» **What the exercise asks**:
Search the records for lines with the word "height" and copy each match.

» **Given entries**:
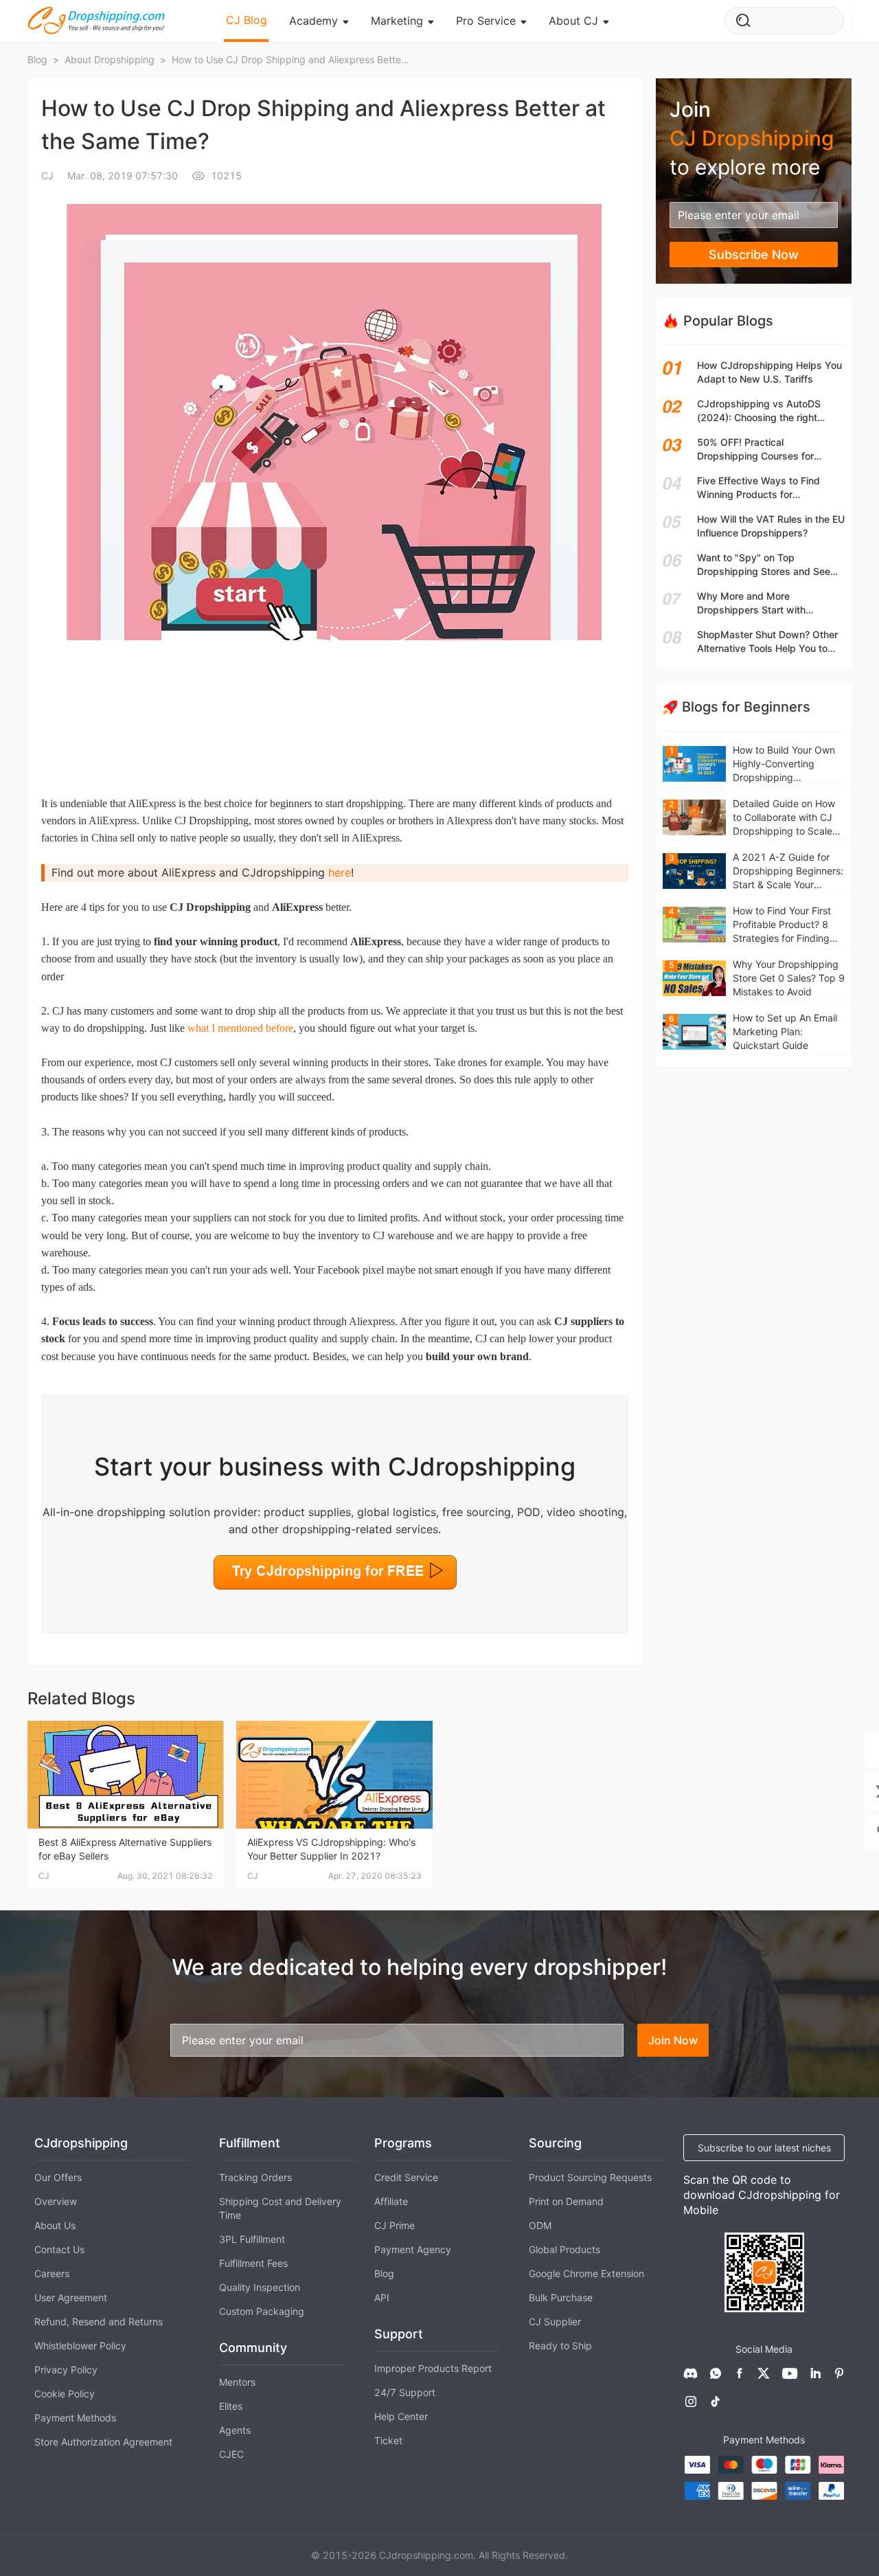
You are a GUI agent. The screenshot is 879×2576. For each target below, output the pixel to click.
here (339, 872)
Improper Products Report (433, 2368)
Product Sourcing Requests (590, 2177)
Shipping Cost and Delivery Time (280, 2208)
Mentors (237, 2382)
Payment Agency (412, 2249)
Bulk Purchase (561, 2297)
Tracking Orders (255, 2177)
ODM (540, 2225)
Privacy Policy (66, 2369)
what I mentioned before (240, 1028)
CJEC (231, 2454)
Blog (384, 2273)
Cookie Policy (64, 2393)
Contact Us (59, 2249)
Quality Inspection (259, 2287)
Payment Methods (75, 2418)
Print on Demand (566, 2201)
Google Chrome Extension (586, 2273)
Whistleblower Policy (80, 2345)
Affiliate (391, 2201)
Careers (51, 2273)
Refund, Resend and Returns (98, 2321)
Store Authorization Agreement (103, 2442)
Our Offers (58, 2177)
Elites (230, 2406)
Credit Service (406, 2177)
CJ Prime (394, 2225)
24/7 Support (404, 2392)
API (381, 2297)
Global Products (564, 2249)
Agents (235, 2430)
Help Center (401, 2416)
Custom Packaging (261, 2311)
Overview (55, 2201)
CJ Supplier (555, 2321)
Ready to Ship (560, 2345)
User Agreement (70, 2297)
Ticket (388, 2440)
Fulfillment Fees (253, 2263)
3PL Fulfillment (252, 2239)
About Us (55, 2225)
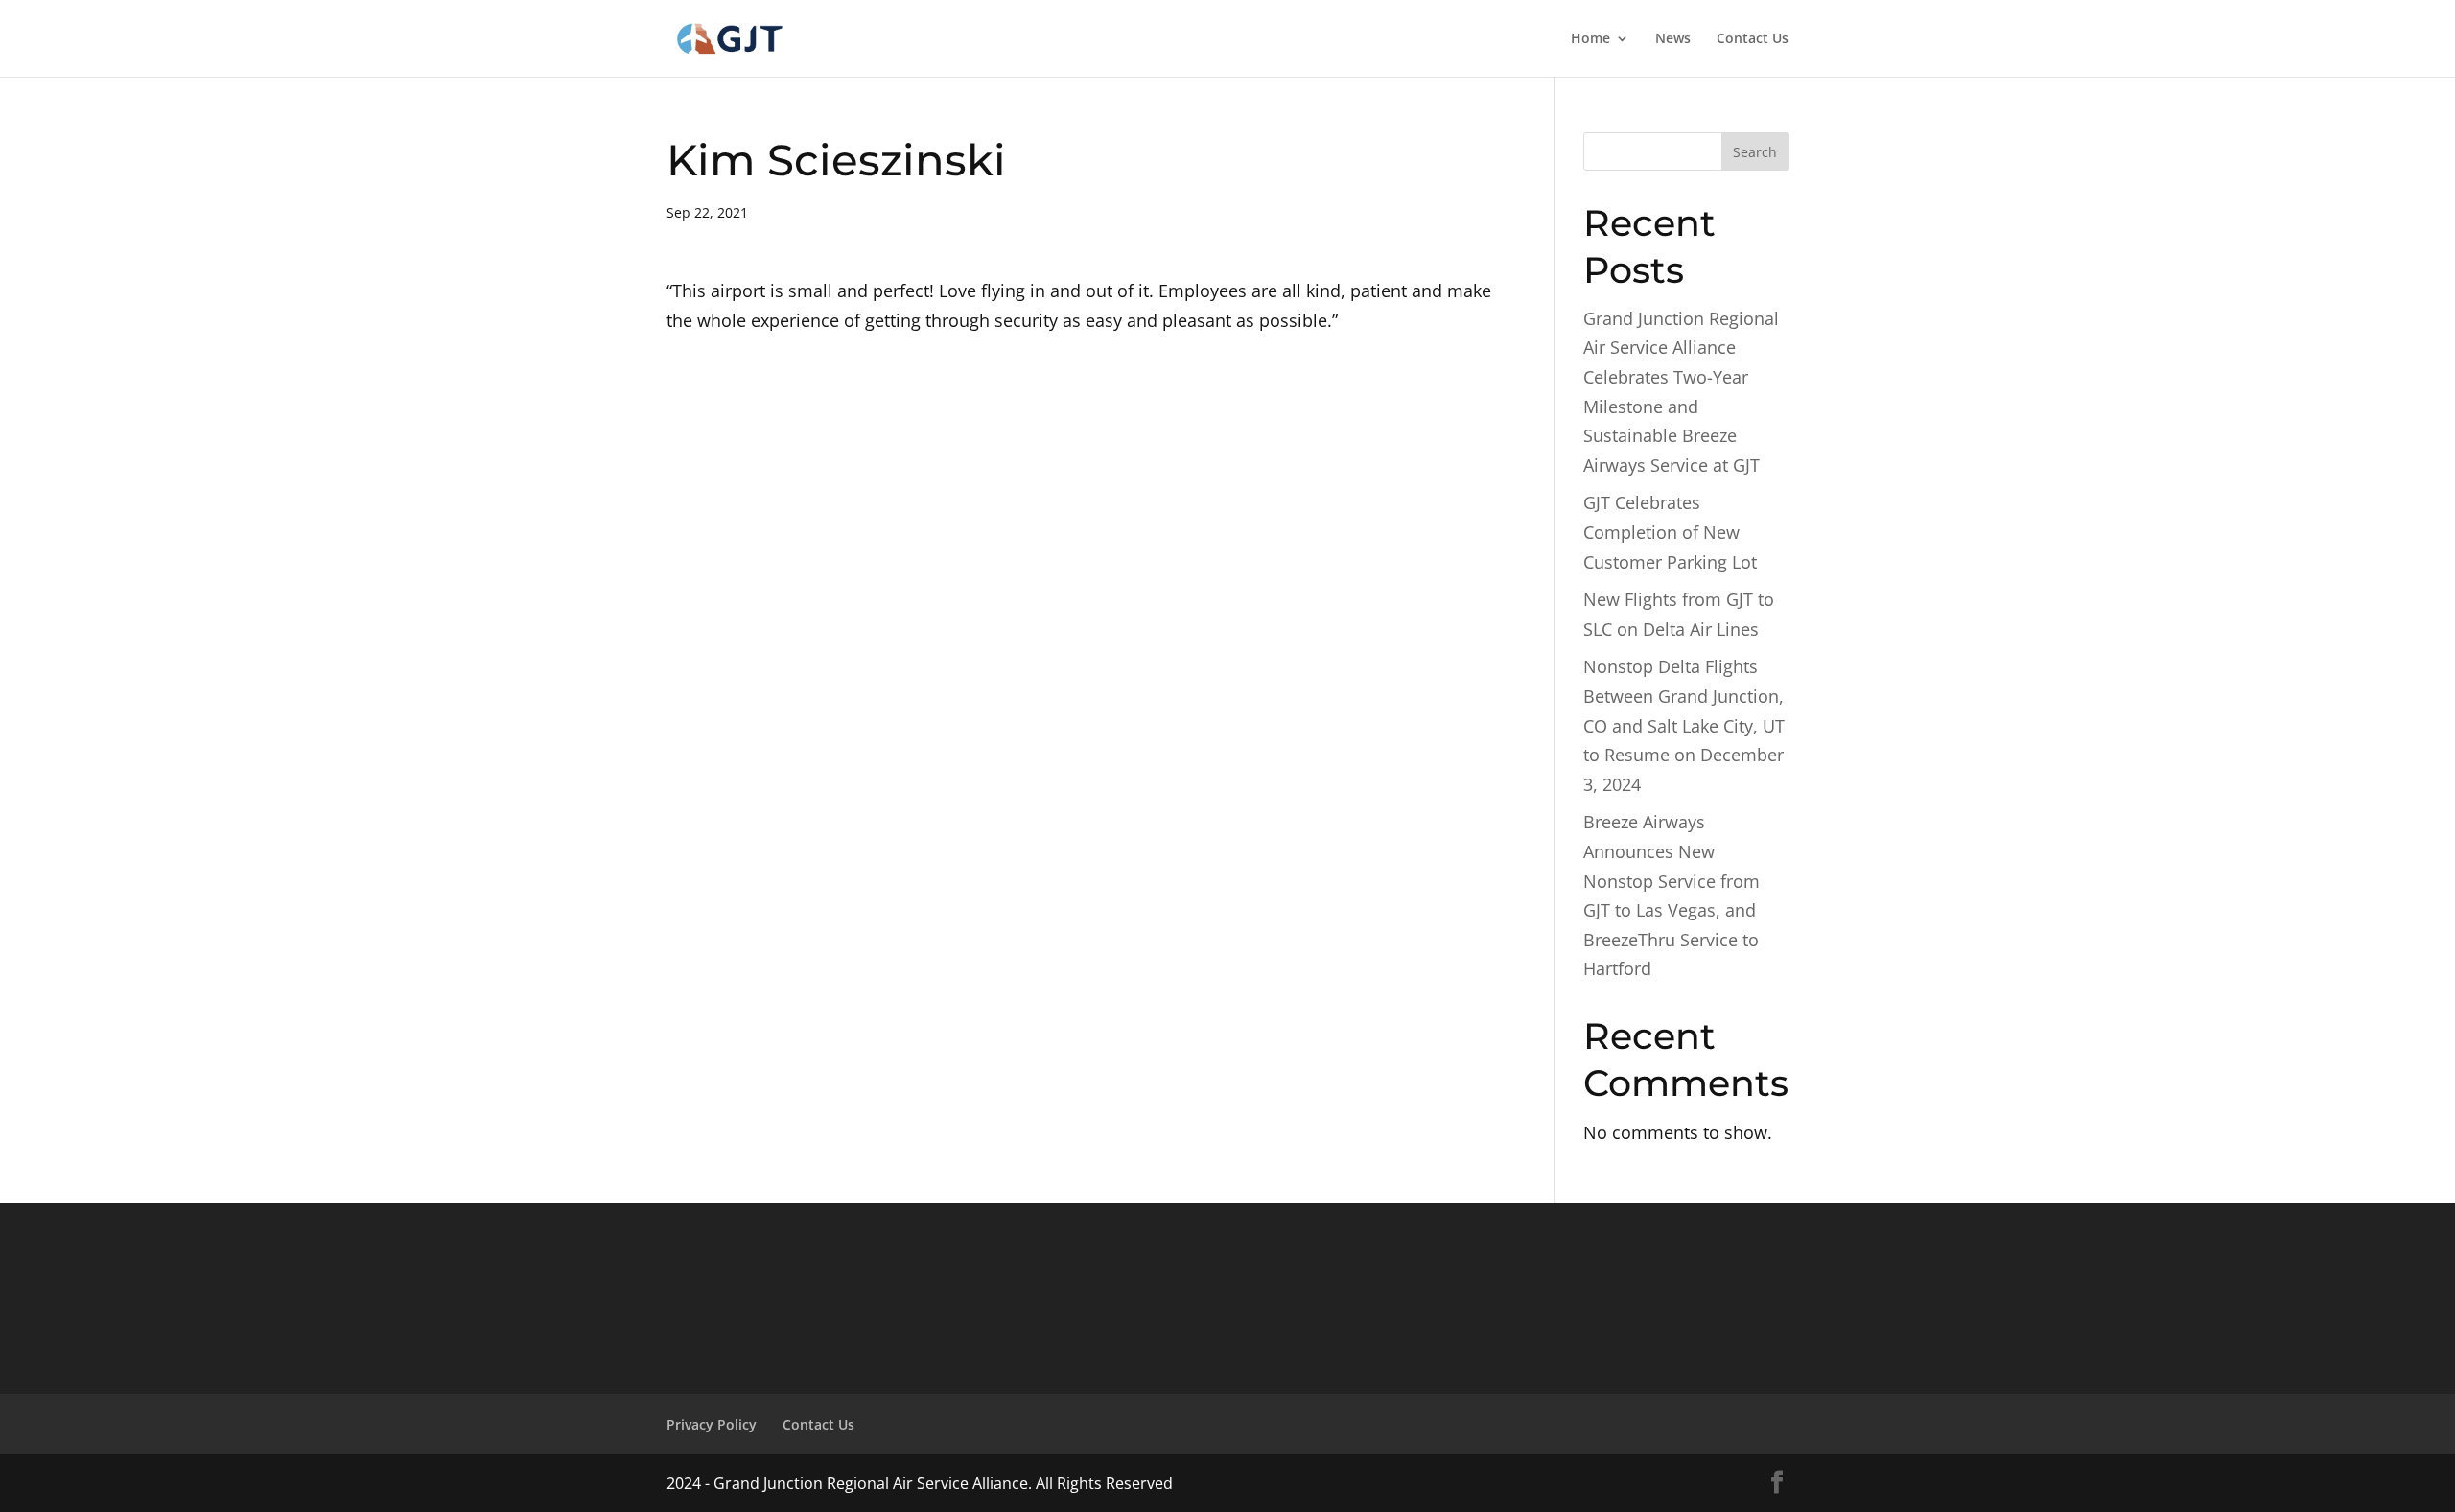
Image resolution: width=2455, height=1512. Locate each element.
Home (1590, 39)
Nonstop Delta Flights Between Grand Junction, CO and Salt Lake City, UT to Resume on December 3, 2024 (1684, 725)
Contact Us (1753, 39)
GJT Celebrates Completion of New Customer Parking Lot (1670, 531)
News (1673, 39)
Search (1755, 152)
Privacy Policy (711, 1424)
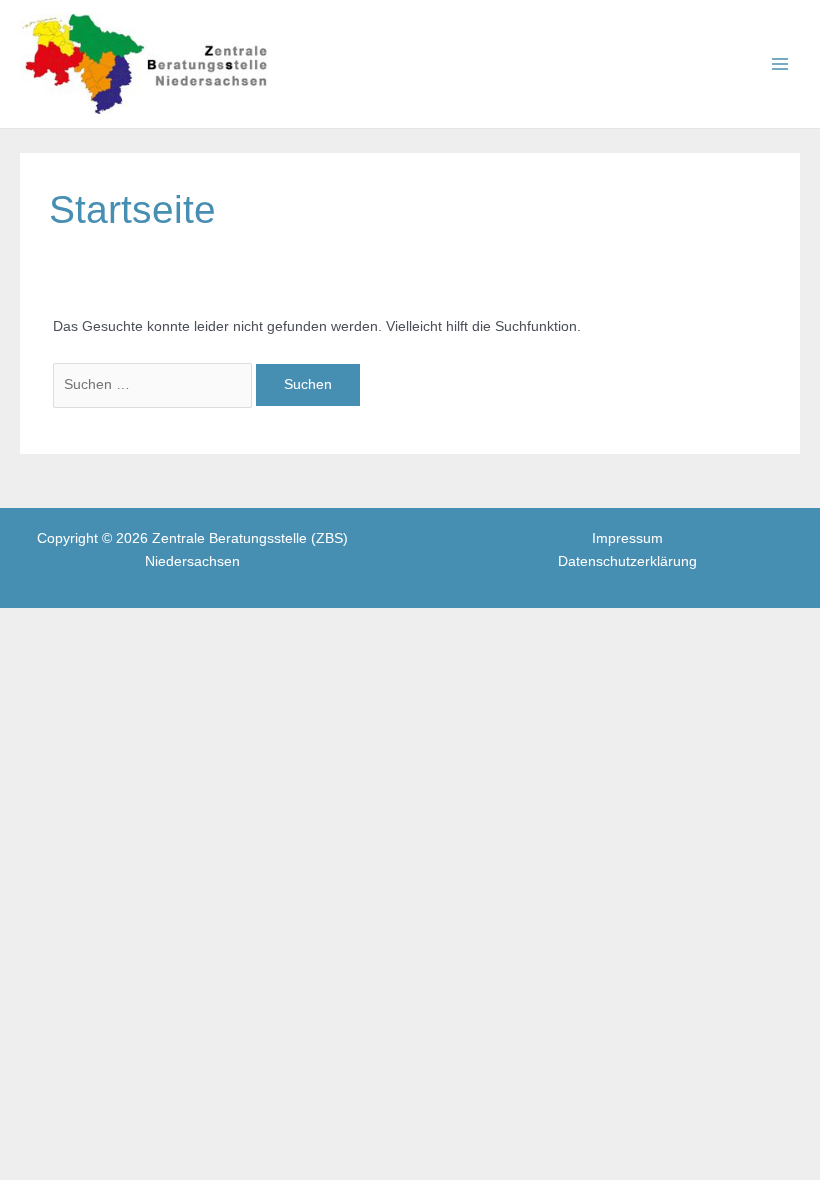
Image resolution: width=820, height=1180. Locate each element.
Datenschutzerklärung (627, 561)
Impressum (627, 538)
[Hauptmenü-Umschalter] (780, 64)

» **Answer to the problem**:
Image resolution: width=2455, height=1512. Locate each element.
Image resolution: width=820, height=1180. Locate each element.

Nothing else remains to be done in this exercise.